Gli amplificatori disposti sul palco, il subitaneo e repentino avvicendarsi di fuzz e di distorsioni, il loro rock’n roll ultraterreno, la forza con la quale sbeffeggiano il male e i fantasiosi richiami al mondo del cinema, sono la leva che può riscattarci dalle possessioni mediatiche, estetiche, economiche e apparenti del nuovo millennio. La voce di Erika, infatti, assume la consistenza di un mantra catartico, un impulso che ci esorta a superare le pieghe immobili e reazionarie di questi giorni mostruosi, per iniziare, finalmente, a vivere, ad appassionarci, a conoscere gli altri e, quindi, a svincolarci da quelle inibizioni – individuali e collettive – che ci fanno rimanere, per anni, impigliati nel medesimo giro, nelle stesse certezze e cattivi pensieri, nelle medesime complicazioni esistenziali, nelle stesse droghe, nei medesimi rapporti deleteri, inutili e nocivi.

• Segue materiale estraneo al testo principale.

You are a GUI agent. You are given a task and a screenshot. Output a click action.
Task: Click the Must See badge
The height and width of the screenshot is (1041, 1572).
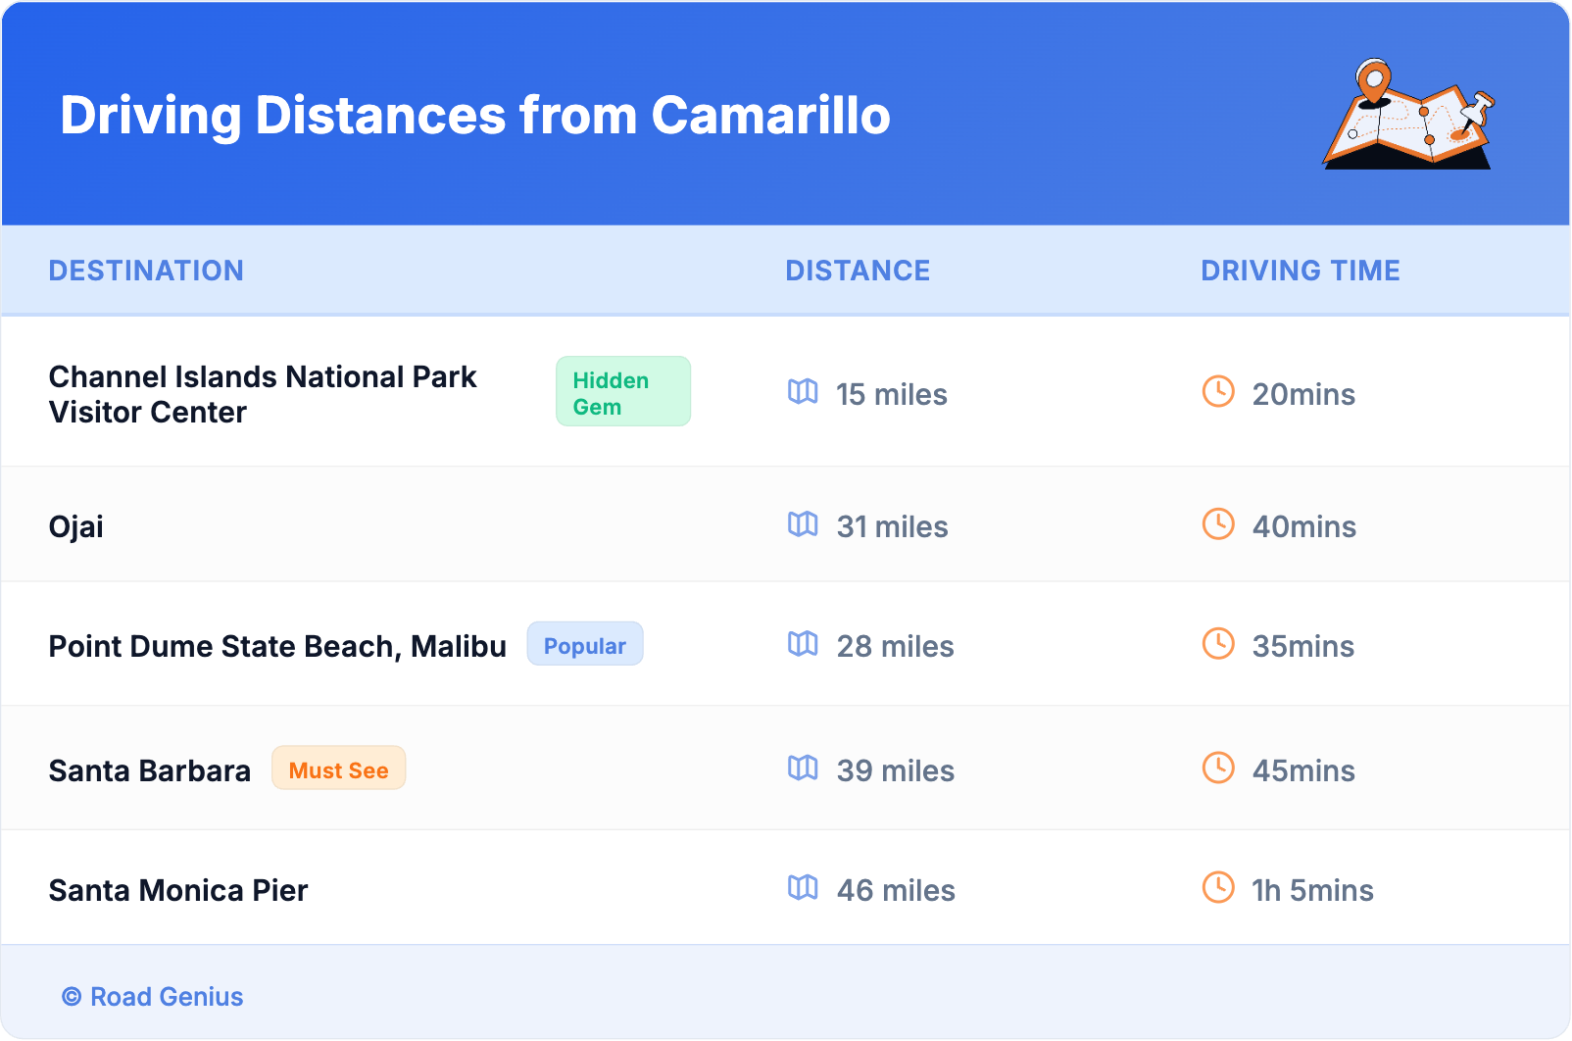pyautogui.click(x=338, y=769)
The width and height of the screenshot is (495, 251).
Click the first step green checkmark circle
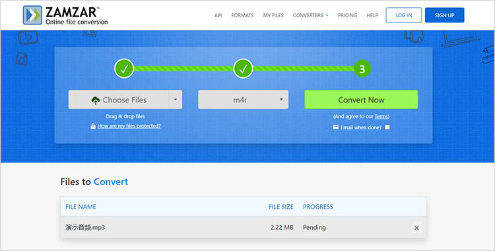pos(124,69)
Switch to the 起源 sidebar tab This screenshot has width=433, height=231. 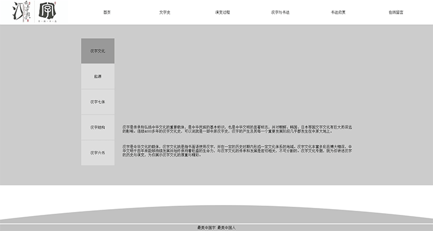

E così facendo ci perdiamo il bello di questo stupefacente e irripetibile spettacolo che è la nostra vita, ci perdiamo la parte più eccitante, quella più sensuale e più provocante. Ma il duo napoletano è qui per rammentarcelo, è qui per sciogliere i dubbi superflui, è qui per raccontarci che non è mai tardi per gioire e imparare, non esistono luoghi sacri, non esistono tempi prestabiliti, siamo semplicemente degli accordi che vanno suonati ed ascoltati, desiderati e trovati, scossi ed assaporati, consumati e vissuti.